Timbo..texting and emails are the only reason I got the Storm....
I don't DL music or games ...Only PDA usage...Contacts/schedules
and phone calls..
Small screen Blackberries with tiny keys did not attract me at all !!!
The Storm screen options allow you to choose your text type and bold face and character size....
You tilt the phone/screen sideways (landscape view) and you have
a full screen qwerty keyboard or multi line email screen...
BB has auto type that finishes the
words (best choices) while you type...Real easy to use....
You highlight the letter you want to type (by touching the letter) and push slightly...This types the letter...Not hard at all to get used to.....
Options on the screen sensitivity allow you to fine tune the "touch",
exactly like you adjust your desktop mouse or laptop touch pad...

For me the Storm was bought to be used as email/text/phone/PDA
device...
I guess there were some early problems with the screen so they
are now offering a Storm2...I DL Verizon upgrades monthly and
2 mos ago the touch screen "feel" and screen lock functionallity
changed slightly..
When I am up for phone upgrade this fall, I will get the Storm2
unless VZ comes up with something better....
I prefer BIG screens vs small screens.....imo......
Good luck !!!!


----------



## Timbo 66 (Mar 16, 2010)

Thanks for the info.


----------



## 7Mag Hunter (Mar 17, 2010)

Timbo...Go to   www.letstalk.com
Click on "upgrade phone"
Verizon
Then select phone you want details on and they
have a short 2-3 min video of each phone so you
can see them in operation...

With new 2 yr contract last year and $50.00 rebate
on my wifes FREE phone, my Storm cost me $25.00.......


----------



## swamp (Mar 17, 2010)

Got the tour and love it make sure get the one with the camera.  It comes without the camera and is waste of money without it!


----------



## cch0830 (Mar 17, 2010)

Curve


----------



## CraigS1001 (Mar 28, 2010)

I have the Curve (verizon) and really like it.  I had the Storm but took it back because I could not get used to the touch screen.  Take that back, my big fingers could not cut it.  Lots of add on applications for the Blackberries.

I have this one application that turns the Blackberry into a handheld scanner.  They list tons of "LOCAL" active police/fire/airport/dnr frequencies.  It will actually scan for local law enforcement freqs.  

I have dropped this one many times and it keeps on ticking away.  Batteries last two days or more between charges.

-Craig


----------



## turtlebug (Mar 28, 2010)

Have had the Curve for two years.

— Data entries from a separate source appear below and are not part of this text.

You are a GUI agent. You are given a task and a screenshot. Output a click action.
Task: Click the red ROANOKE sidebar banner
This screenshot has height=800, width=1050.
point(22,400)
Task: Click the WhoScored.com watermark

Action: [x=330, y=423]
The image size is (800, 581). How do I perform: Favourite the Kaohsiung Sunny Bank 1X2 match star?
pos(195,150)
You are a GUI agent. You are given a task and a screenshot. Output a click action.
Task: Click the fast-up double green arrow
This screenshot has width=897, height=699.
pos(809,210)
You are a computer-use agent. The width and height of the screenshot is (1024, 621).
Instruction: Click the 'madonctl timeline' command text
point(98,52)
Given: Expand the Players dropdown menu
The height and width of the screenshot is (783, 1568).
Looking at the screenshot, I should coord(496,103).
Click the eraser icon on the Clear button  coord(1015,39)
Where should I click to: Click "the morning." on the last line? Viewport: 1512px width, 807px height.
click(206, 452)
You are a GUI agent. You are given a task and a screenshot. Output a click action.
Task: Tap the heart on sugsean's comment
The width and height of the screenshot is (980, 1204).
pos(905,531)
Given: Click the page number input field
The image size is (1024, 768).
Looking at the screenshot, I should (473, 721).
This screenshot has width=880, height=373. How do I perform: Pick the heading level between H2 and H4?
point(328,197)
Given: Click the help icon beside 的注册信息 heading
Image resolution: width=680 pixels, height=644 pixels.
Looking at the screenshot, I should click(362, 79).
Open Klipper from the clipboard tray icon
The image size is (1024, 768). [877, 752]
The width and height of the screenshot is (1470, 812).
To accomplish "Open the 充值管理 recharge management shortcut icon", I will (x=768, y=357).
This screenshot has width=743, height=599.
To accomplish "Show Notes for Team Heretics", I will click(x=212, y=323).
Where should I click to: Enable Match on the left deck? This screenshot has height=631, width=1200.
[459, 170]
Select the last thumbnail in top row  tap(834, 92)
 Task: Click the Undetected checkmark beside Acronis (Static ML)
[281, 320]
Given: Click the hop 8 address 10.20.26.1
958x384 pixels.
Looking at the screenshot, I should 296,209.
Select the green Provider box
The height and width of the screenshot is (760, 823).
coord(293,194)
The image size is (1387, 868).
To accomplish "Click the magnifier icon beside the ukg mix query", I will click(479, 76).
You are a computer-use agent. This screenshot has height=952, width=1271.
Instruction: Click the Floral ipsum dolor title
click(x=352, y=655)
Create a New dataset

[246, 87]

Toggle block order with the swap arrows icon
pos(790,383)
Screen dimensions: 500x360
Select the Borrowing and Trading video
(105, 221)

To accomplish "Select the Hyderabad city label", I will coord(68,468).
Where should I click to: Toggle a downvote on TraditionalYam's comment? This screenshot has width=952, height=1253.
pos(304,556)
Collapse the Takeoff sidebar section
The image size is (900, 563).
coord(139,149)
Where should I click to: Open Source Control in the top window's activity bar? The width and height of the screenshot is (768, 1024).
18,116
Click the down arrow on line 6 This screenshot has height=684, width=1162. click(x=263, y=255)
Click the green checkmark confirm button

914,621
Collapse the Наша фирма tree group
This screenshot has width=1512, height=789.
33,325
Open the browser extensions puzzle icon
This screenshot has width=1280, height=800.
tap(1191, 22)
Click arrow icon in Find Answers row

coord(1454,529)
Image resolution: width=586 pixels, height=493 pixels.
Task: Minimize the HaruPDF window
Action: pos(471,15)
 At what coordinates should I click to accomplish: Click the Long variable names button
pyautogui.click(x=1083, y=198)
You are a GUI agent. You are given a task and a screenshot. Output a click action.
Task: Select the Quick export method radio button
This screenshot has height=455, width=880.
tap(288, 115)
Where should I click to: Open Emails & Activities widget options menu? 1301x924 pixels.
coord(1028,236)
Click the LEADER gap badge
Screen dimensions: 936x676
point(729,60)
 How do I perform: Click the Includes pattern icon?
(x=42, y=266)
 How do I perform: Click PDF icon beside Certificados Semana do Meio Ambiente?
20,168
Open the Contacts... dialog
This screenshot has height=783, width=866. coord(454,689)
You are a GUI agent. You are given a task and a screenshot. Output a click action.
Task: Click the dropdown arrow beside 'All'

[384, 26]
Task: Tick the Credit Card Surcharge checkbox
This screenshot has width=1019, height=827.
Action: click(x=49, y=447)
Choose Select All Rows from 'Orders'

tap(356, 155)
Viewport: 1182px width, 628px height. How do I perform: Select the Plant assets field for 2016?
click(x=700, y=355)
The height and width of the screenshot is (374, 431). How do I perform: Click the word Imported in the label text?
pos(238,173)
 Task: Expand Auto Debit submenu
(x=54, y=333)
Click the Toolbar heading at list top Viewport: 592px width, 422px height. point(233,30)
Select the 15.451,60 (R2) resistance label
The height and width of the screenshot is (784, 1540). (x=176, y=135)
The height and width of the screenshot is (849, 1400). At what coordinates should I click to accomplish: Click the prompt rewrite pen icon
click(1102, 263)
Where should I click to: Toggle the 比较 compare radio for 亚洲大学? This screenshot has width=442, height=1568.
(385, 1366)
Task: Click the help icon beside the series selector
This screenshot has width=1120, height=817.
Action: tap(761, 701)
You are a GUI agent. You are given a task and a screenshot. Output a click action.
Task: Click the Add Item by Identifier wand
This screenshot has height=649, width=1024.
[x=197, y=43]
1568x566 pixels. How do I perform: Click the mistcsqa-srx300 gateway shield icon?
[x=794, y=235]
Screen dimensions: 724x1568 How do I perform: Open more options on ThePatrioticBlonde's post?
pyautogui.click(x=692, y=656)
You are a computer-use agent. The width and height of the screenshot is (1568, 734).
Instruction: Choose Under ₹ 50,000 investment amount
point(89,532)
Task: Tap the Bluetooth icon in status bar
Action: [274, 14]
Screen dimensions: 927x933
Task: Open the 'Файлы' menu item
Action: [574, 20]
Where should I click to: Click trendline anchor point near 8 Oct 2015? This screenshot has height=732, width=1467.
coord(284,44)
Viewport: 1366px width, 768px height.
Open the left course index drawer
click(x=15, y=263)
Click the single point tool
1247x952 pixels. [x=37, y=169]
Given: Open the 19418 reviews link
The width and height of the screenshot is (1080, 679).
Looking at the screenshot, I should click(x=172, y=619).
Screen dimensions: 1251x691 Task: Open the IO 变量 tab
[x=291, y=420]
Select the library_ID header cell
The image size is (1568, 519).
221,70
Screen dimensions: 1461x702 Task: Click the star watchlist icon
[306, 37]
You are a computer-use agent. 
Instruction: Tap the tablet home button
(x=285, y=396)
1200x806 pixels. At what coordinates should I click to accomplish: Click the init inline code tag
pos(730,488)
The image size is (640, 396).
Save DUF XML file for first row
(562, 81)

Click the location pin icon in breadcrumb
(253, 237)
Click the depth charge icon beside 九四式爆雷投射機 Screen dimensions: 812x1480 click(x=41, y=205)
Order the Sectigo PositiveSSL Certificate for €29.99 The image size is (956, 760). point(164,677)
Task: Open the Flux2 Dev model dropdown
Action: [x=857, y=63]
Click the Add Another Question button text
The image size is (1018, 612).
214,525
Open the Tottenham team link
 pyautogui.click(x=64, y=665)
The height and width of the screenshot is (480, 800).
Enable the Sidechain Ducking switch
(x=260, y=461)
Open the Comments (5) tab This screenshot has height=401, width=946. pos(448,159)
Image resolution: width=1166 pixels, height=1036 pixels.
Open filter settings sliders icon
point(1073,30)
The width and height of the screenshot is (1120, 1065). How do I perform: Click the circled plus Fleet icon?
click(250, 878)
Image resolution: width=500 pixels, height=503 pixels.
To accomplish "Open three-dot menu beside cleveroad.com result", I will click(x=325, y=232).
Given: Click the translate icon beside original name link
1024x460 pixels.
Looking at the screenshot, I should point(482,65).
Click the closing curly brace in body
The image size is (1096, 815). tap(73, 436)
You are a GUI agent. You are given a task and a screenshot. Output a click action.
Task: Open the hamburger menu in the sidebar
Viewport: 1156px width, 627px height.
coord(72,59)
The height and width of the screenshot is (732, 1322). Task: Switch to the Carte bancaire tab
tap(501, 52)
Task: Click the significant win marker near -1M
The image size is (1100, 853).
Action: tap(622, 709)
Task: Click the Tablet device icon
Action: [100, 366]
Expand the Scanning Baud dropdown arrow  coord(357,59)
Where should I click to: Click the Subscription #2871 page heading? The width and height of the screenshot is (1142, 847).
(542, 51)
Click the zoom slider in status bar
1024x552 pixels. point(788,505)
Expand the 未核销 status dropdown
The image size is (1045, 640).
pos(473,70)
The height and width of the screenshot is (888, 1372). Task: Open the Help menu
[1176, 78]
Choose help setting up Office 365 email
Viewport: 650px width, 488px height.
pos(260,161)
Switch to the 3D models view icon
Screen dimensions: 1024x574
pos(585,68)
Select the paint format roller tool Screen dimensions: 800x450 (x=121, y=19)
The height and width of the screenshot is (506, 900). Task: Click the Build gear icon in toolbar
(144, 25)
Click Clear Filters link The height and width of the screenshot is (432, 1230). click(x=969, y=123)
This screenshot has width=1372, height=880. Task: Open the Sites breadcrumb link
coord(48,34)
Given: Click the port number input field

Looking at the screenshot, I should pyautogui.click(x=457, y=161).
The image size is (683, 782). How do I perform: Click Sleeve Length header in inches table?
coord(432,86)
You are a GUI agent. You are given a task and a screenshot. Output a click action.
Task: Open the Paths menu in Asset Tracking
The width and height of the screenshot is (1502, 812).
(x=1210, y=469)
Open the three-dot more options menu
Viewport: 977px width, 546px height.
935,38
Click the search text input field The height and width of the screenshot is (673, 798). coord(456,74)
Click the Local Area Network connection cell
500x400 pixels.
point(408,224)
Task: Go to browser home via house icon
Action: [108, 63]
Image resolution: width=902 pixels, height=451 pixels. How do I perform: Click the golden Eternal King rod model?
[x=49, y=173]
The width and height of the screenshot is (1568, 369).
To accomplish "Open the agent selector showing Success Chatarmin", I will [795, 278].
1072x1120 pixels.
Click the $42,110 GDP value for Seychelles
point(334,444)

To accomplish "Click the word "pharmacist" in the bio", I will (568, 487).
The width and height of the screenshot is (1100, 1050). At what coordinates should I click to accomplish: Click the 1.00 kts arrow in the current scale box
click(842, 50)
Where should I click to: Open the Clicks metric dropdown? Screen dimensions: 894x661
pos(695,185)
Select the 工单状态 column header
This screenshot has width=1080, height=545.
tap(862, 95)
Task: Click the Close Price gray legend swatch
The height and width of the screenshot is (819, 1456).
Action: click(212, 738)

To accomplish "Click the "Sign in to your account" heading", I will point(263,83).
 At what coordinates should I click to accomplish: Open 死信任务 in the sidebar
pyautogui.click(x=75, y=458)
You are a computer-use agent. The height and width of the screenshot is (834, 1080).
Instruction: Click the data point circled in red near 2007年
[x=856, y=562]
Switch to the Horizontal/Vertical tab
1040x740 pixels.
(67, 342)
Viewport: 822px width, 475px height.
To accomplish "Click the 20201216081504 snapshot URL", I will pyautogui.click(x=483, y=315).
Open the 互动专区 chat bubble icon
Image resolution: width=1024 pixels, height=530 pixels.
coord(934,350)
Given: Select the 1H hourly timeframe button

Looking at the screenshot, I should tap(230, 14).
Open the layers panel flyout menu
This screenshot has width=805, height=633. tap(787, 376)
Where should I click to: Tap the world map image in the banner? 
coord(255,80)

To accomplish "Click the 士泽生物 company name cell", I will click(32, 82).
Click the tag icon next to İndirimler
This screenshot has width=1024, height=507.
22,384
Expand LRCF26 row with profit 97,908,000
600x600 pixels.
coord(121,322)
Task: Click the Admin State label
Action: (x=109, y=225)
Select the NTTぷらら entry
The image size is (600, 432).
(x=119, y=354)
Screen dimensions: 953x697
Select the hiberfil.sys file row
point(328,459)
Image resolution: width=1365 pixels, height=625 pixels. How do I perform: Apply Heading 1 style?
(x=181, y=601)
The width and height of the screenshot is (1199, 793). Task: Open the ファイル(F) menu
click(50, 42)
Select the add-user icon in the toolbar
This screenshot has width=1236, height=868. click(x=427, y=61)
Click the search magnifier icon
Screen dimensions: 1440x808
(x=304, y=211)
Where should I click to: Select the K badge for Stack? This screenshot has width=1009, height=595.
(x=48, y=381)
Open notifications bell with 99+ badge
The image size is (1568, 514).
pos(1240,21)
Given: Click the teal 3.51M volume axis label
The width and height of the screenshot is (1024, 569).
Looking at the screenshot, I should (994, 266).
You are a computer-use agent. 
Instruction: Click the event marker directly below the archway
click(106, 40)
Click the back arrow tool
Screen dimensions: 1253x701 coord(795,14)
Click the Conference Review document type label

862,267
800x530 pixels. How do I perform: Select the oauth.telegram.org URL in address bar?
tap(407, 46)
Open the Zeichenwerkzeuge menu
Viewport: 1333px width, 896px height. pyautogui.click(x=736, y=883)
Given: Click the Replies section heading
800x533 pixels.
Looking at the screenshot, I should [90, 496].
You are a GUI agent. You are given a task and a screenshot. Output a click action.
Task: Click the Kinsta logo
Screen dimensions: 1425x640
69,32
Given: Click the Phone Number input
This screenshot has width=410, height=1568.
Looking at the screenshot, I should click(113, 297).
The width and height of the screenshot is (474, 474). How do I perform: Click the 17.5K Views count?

Just bought a HTC Droid Eris and I'll be going back to Blackberry ASAP. I hate not having actual keys. I'm torn though. Although I love the new Smokey Violet Curve for Verizon, I also like the Tour, I just hate the trackball.  Now if they'd bring out a Tour with the touchpad of the new Curve instead of a Trackball, we'd have the best of both worlds.


----------



## CraigS1001 (Mar 28, 2010)

I'm with you on the trackball.  Kinda rough on the fingers and will hang up just when you least need it to!  Some place has a trackball upgrade for the BB that smooths out the finish and makes it quite reliable.  I think it is a rubber like finish.



turtlebug said:


> Have had the Curve for two years. Just bought a HTC Droid Eris and I'll be going back to Blackberry ASAP. I hate not having actual keys. I'm torn though. Although I love the new Smokey Violet Curve for Verizon, I also like the Tour, I just hate the trackball.  Now if they'd bring out a Tour with the touchpad of the new Curve instead of a Trackball, we'd have the best of both worlds.


----------



## hawgrider1200 (Apr 5, 2010)

My lovely bride has had several of the Blackberry phones. Every one of them she has traded back to ATT because she says the battery gets too hot on them.  I don't think they are built to handle the kind of usage she puts em through.


----------



## cheeber (Apr 5, 2010)

I am lucky in that my company pays for my phone, so I am not familiar with the price differences.  However, I have been told that the newer blackberries and Iphones are comparable.  If you have not looked at them, I would suggest researching an Iphone too.  I went from a Blackberry 8000 to the 32 gig Iphone and find the Iphone to be a significant improvement in terms of the following;

Reception
Electronic compass
Actual GPS (at least the old BBs work off triangulating cell tower signals)
Music
Video
Usability
Applications*

I have found that the applications for an Iphone are quite useful, but I'm sure the newer BBs have some of the similar applications.  Iphone as very good voice activated GPS for driving, GPS + Imagery while walking around in the woods or fishing, Games, News Updates, Compass, Level, Clinometer, Flight Tracking, Price Comparison, and I'm sure there's a bunch of other stuff that I have not used yet.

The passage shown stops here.